After the Bulletin folded in 1951, the Journal was for a time Edmonton's only daily newspaper. The monopoly ended when the Edmonton Sun began publishing in 1978. Around 2020, the Journal ceased being a daily newspaper when it stopped publishing Sunday issues.

In 1982, government officials under the Combines Investigation Act entered and searched the paper's offices under the suspicion that Southam Newspapers was violating federal legislation by engaging in unfair trading and anti-competitive business practices. The Alberta Court of Appeal ruled the search to be inconsistent with the Charter of Rights and Freedoms, a decision the Supreme Court of Canada upheld in Hunter v Southam Inc.

==Present day==
Today, the Journal publishes six days a week (the Monday edition being an e-version). Regular sections include News (city, Canada, and world), Sports, Opinion, A&E, Life, and Business. The newspaper participated in the Critics and Awards Program for High School Students (Cappies), now called the Alberta Youth Theatre Collective, and has partnerships with a number of arts organizations in Edmonton, including the Edmonton Symphony Orchestra and the Alberta Ballet Company.
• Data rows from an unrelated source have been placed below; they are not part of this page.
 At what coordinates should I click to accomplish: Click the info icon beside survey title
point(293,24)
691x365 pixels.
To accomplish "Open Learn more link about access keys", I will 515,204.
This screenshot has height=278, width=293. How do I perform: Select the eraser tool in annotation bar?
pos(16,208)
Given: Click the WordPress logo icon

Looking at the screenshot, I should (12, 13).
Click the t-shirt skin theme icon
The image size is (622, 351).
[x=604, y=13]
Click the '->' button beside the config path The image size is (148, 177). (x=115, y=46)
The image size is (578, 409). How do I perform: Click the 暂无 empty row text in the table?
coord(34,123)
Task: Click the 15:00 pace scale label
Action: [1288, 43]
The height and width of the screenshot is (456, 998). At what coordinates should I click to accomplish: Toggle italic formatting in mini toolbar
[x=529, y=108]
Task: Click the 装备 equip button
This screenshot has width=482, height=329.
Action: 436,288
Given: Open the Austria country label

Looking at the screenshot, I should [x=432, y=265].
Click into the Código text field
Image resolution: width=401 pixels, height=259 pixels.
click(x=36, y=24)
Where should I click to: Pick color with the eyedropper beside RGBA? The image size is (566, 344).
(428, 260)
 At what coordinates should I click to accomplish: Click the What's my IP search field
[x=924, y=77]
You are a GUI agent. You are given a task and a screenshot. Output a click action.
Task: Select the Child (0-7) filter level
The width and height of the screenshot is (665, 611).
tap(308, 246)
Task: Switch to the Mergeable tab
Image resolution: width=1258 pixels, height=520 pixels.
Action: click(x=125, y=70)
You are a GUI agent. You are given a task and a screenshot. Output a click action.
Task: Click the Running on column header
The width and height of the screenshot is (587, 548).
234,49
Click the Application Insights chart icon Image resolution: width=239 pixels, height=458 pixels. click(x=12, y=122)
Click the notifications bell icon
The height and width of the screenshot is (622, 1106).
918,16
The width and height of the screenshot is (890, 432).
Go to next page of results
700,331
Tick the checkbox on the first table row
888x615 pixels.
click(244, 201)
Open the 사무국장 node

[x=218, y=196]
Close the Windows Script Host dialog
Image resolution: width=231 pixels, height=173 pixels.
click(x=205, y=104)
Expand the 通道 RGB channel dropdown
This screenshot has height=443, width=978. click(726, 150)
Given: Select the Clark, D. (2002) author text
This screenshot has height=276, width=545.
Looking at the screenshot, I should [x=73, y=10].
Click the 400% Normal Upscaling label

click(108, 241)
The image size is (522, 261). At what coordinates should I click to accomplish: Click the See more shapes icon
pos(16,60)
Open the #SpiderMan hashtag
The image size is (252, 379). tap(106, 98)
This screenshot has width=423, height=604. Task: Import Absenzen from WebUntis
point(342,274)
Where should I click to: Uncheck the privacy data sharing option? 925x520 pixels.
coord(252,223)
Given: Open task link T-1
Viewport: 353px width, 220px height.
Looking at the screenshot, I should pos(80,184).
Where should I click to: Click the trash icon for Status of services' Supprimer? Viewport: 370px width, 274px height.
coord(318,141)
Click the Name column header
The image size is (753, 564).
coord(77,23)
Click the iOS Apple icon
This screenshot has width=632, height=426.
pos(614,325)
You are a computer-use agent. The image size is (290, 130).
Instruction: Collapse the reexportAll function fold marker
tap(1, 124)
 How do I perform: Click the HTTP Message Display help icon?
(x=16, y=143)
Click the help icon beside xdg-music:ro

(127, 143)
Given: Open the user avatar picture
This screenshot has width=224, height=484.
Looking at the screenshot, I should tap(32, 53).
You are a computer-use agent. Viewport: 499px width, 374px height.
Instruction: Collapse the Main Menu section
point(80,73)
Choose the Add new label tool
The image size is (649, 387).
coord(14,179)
It also supports community events such as the Canspell National Spelling Bee.

The Journal also operates under a commitment to digital media in addition to traditional print.

In 2014, Postmedia Network, the owner of the Edmonton Journal, purchased several newspapers and websites from Quebecor. This made it that both the Edmonton Journal and its competitor, the Edmonton Sun were both owned by Postmedia. In 2016 it was announced that the Journal and Sun's newsrooms and operations would be merged while both newspapers would continue to be published. This also led to the cuts of many staff between the two papers.

== Circulation ==
The Edmonton Journal has suffered a decline in circulation, like most Canadian daily newspapers. Its total circulation dropped by percent to 92,542 copies daily from 2009 to 2015.